Let me tell you this for a fact, if we allow them (political elite) to decide who will become president in 2023, we are going to be in the same position, if not worse. As a matter of fact, there might be no country to talk about anymore. When I watched his programme, first of all, I was amazed that this is the person that we are calling Maradona. He even used his own mouth to say he had to do a ‘Maradonic handling of society.’ This is why we are in the position we are today. People that should not be listened to at all are the ones making decisions for us, it’s a big problem. I believe the Nigerian people are smarter now than they were in 1993, they will not be bamboozled by any Maradona that doesn’t understand what being a Maradona is.

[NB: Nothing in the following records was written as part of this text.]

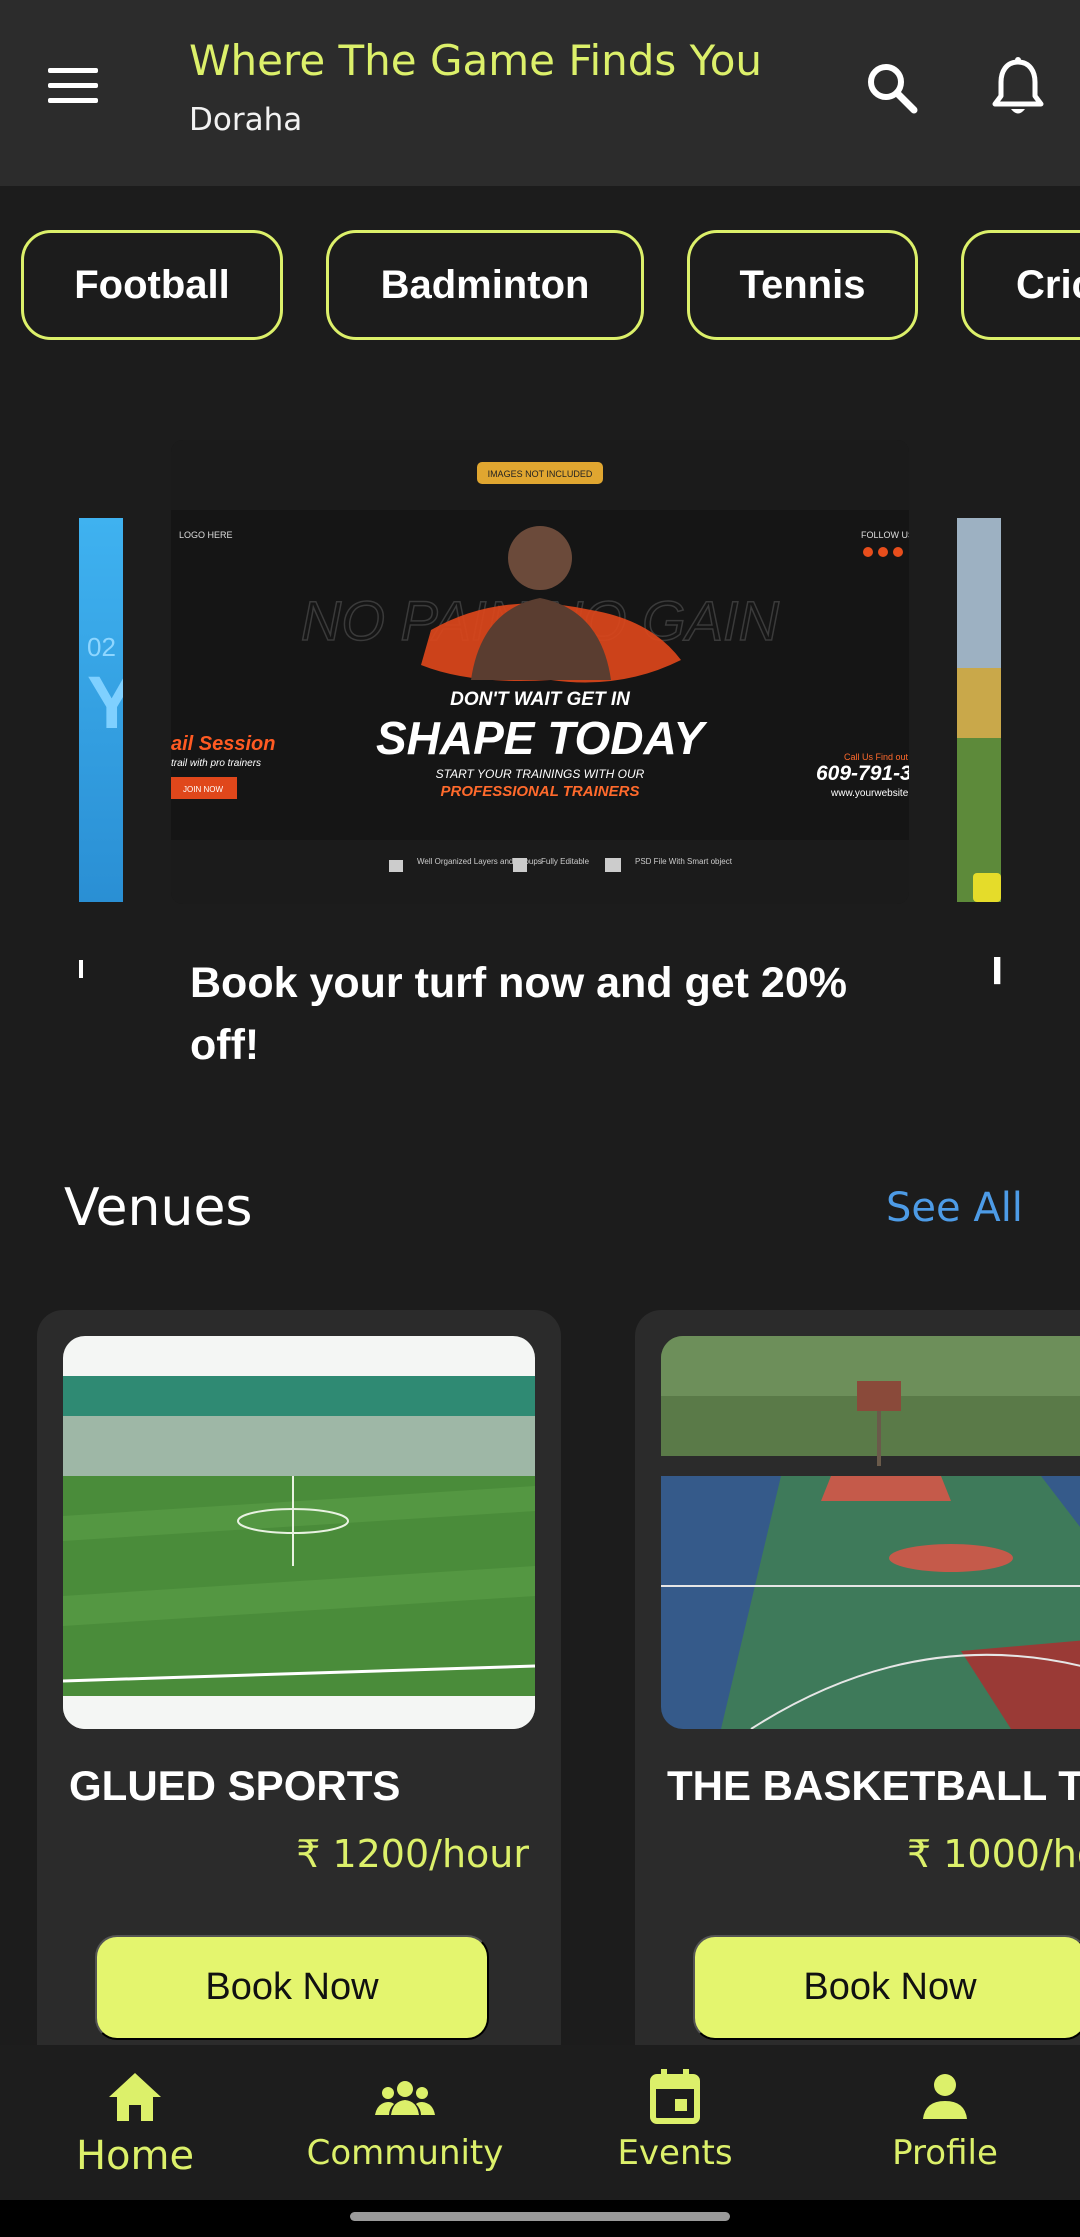 The image size is (1080, 2237). I want to click on nav-home: Home, so click(135, 2122).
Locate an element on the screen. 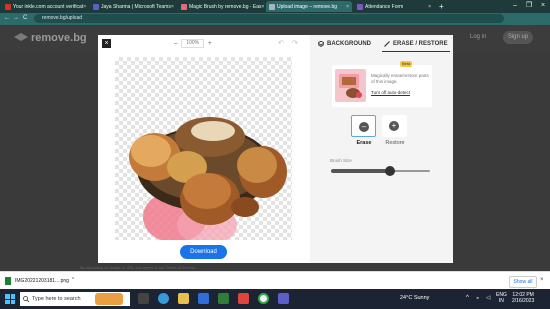 This screenshot has height=309, width=550. new-tab-button: + is located at coordinates (441, 6).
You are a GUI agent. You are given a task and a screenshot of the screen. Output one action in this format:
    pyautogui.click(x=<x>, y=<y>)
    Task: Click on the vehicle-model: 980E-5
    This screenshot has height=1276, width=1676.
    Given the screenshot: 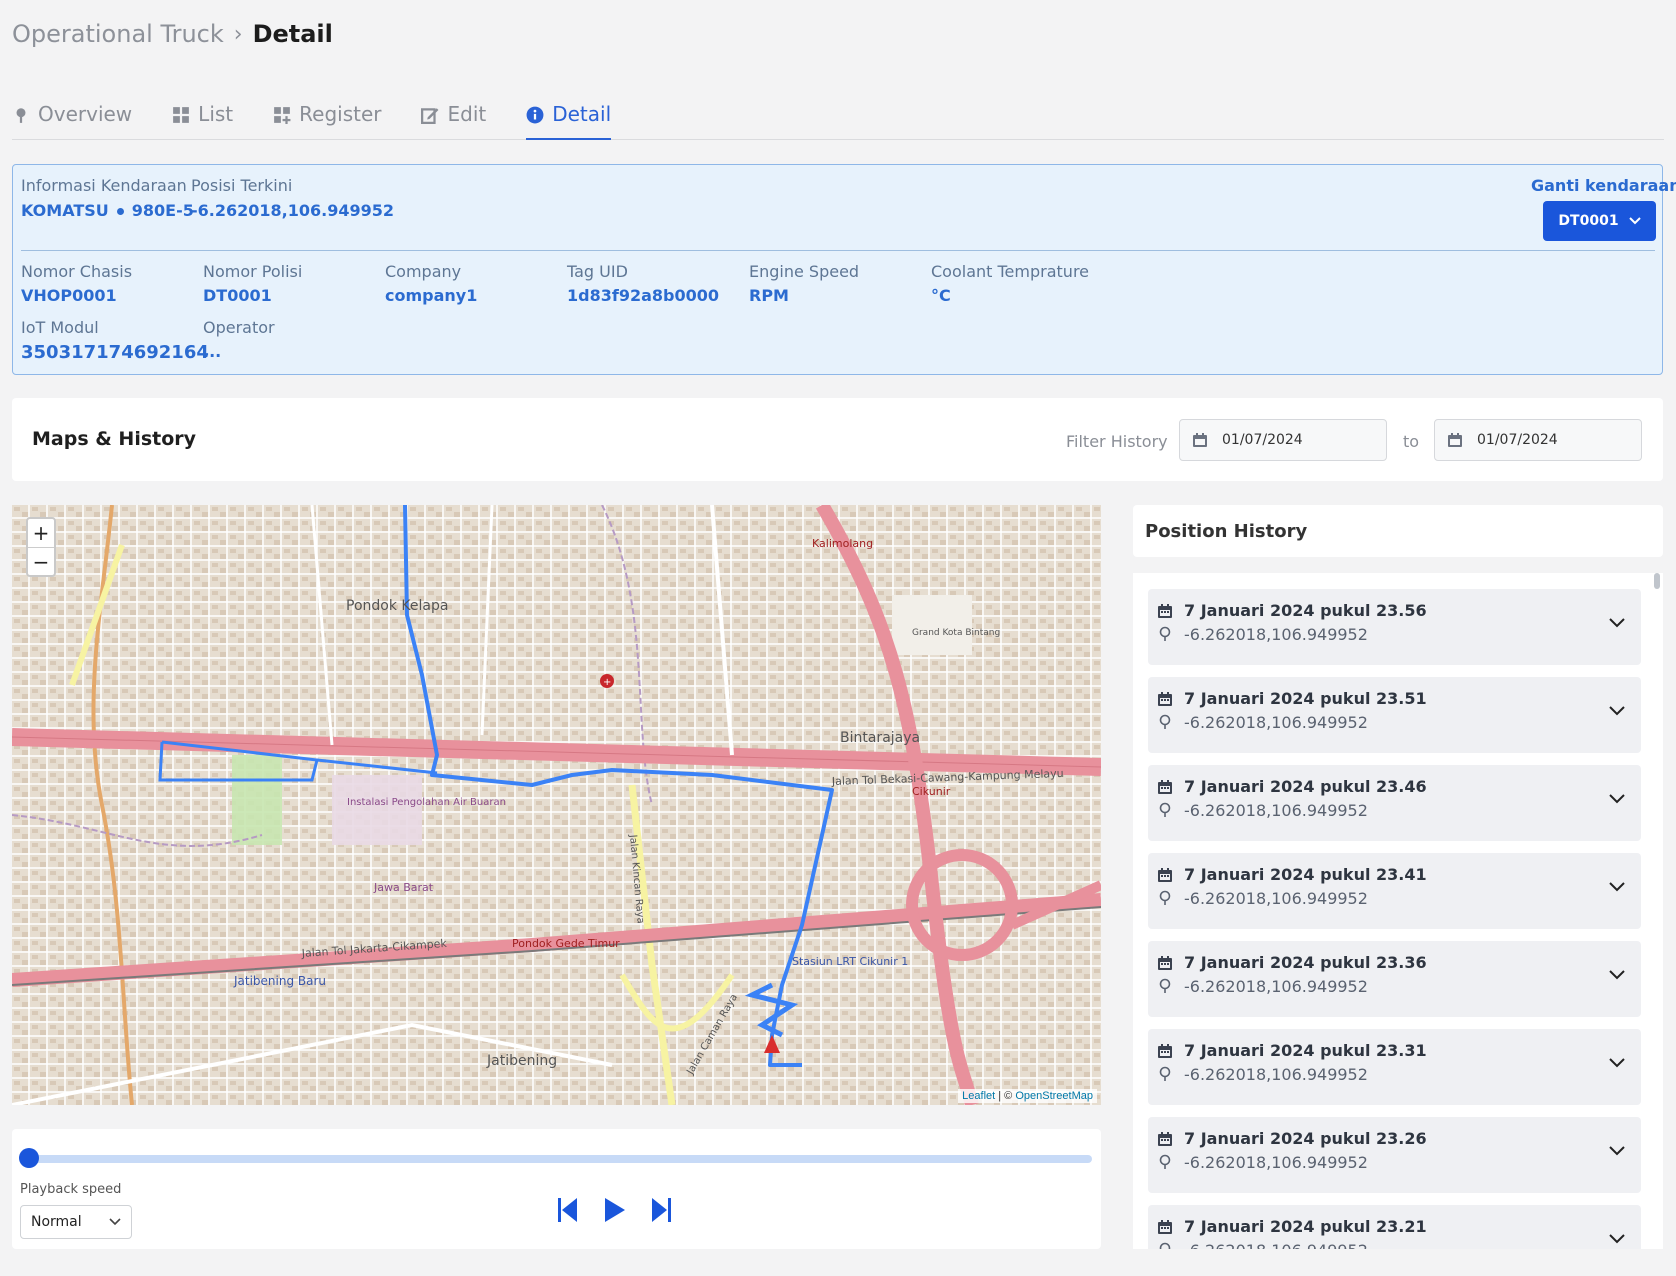 What is the action you would take?
    pyautogui.click(x=162, y=210)
    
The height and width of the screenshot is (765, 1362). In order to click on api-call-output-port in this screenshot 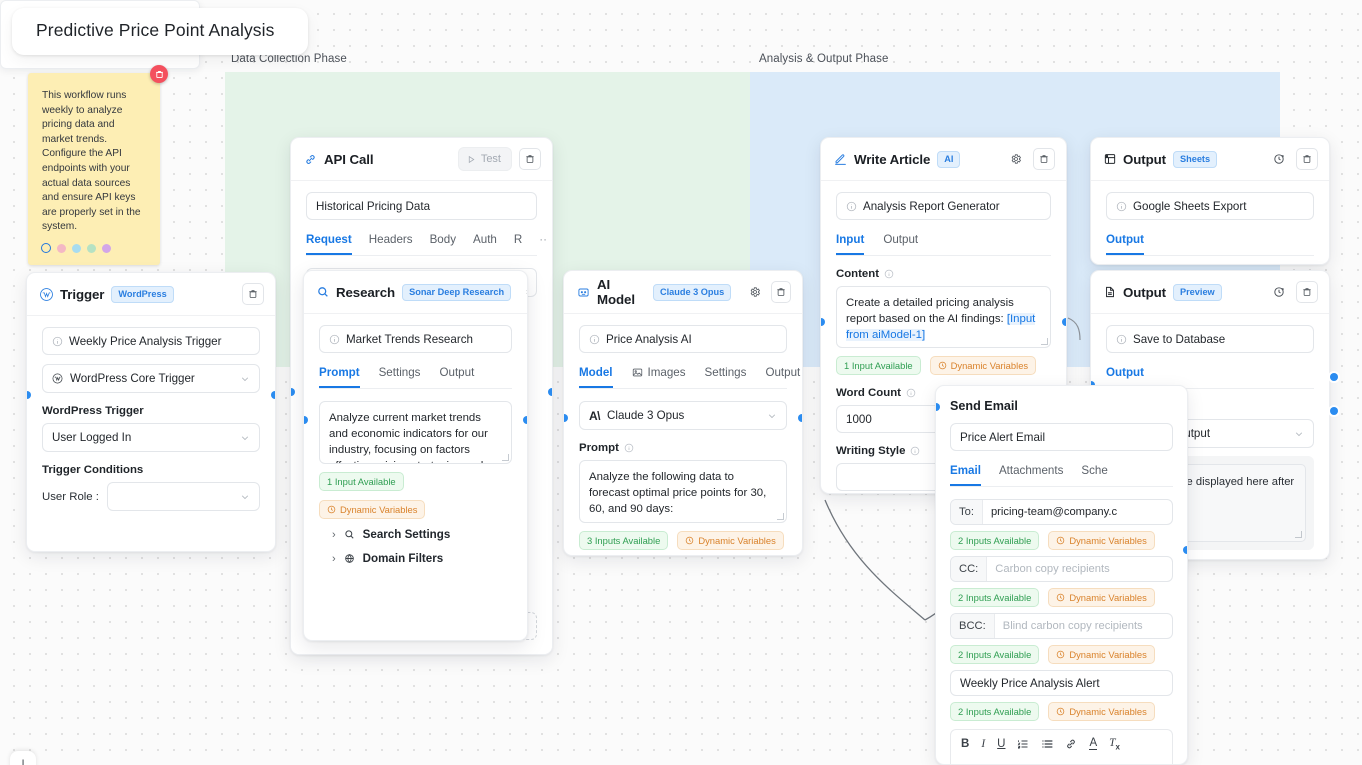, I will do `click(550, 392)`.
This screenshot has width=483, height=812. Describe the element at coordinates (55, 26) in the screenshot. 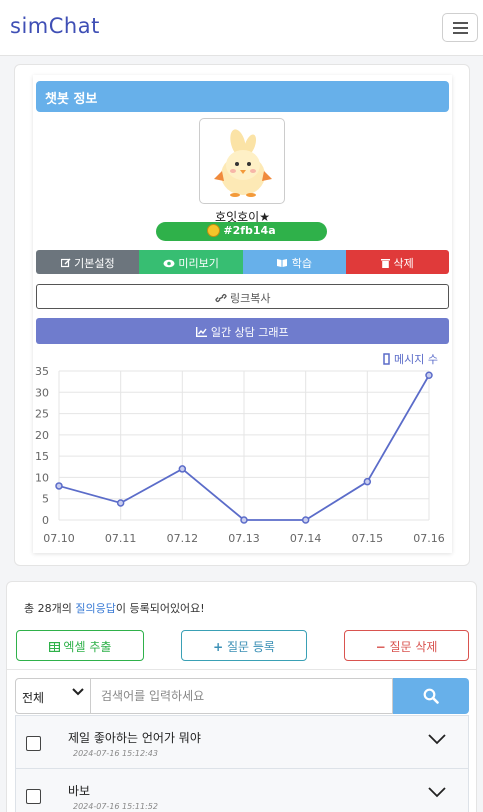

I see `brand-logo: simChat` at that location.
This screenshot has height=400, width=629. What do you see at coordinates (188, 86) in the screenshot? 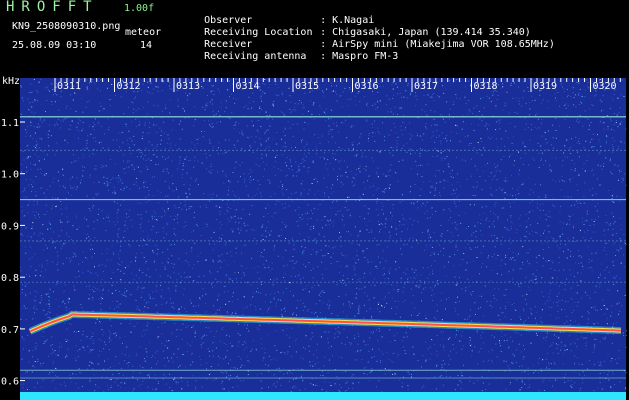
I see `x-tick-label: 0313` at bounding box center [188, 86].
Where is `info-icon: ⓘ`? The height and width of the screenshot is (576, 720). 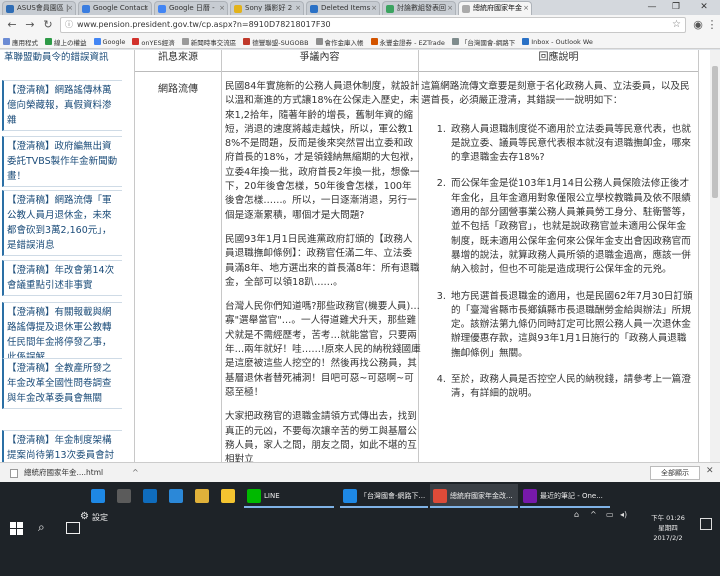 info-icon: ⓘ is located at coordinates (69, 25).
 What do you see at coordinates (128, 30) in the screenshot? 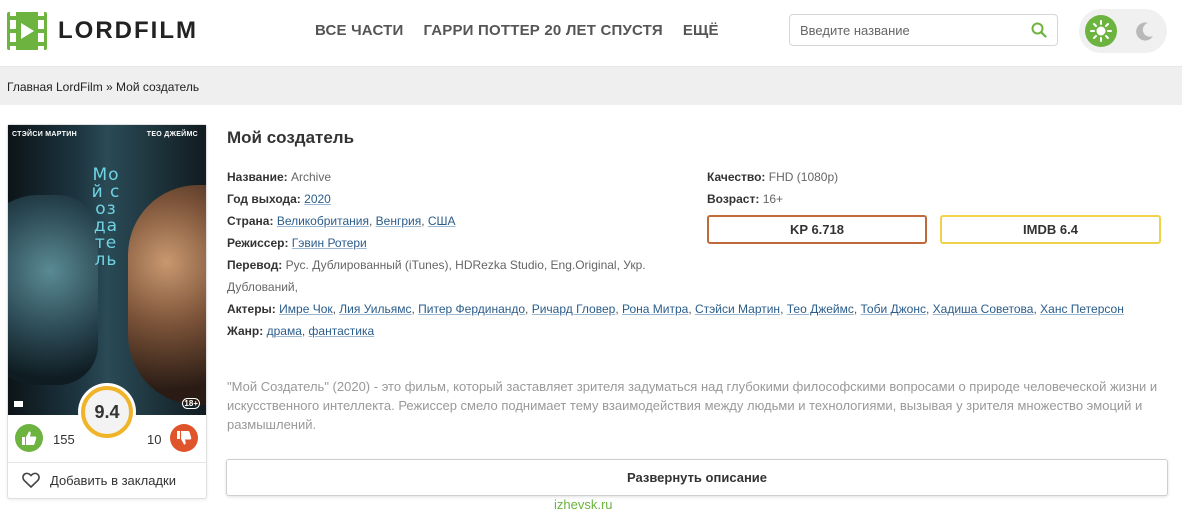
I see `logo-text: LORDFILM` at bounding box center [128, 30].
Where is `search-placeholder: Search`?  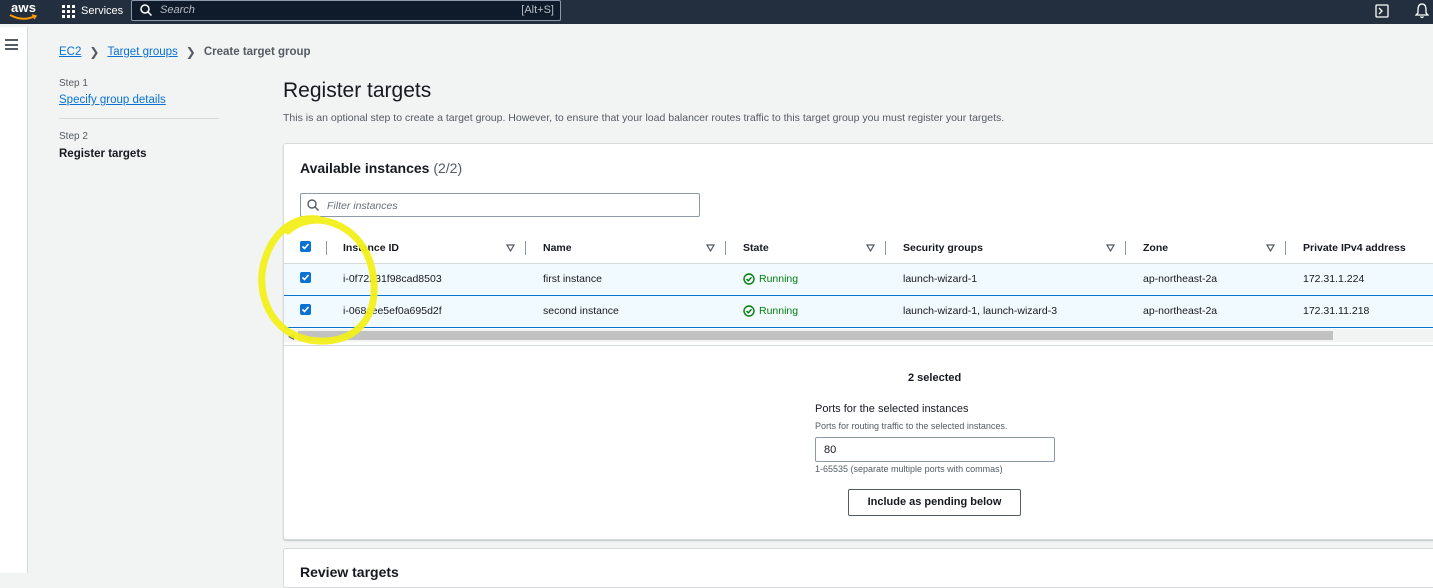
search-placeholder: Search is located at coordinates (178, 10).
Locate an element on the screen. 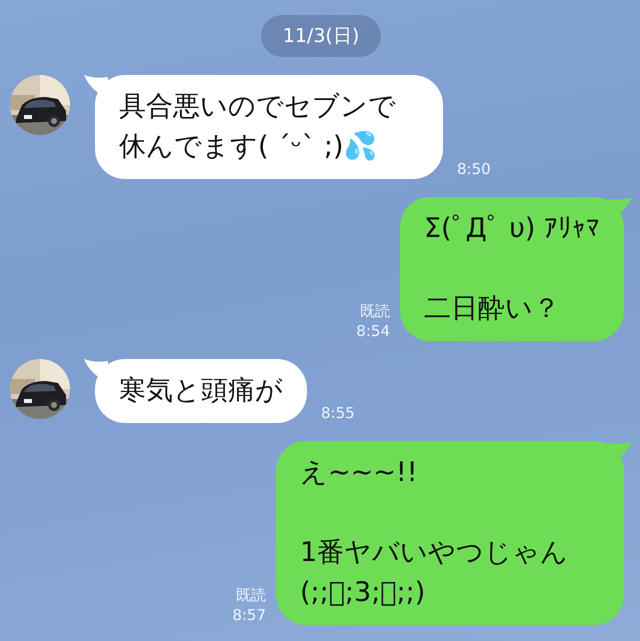  date-badge: 11/3(日) is located at coordinates (321, 36).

I believe that if he had taken a stance in 1993, when he was being approached by some of our so-called elite, to annul the election and forego this democratic idea; if he could have just captured those dissenting voices that did not want problems for the Nigerian people and just wanted their own personal progress, his name would have been written in gold.
But for as long as I am alive, I will make sure that enough people understand that the greatest problem we have in this country is the five babas that are on hilltops. We know where the hilltops are. Anybody that I see that goes to meet them on any of those hilltops for their permission to be president, I have already written those people off because those people have shown that they are not with the Nigerian masses, but they are with a select few who have ruined the nation and they feel they have the right to continue to ruin what we are trying to build.
The Nigeria of today is not the Nigeria of 1993. We are not doing well, but you can see that we are using 97 per cent of our income to service debts. We cannot continue this way. For the past 30 years, we listened to them diligently when they came to us to request our votes, but nothing came out of it. I urge Nigerians, if it’s only this one time you take my advice, to shun anything you hear from these five babas. Enough is enough!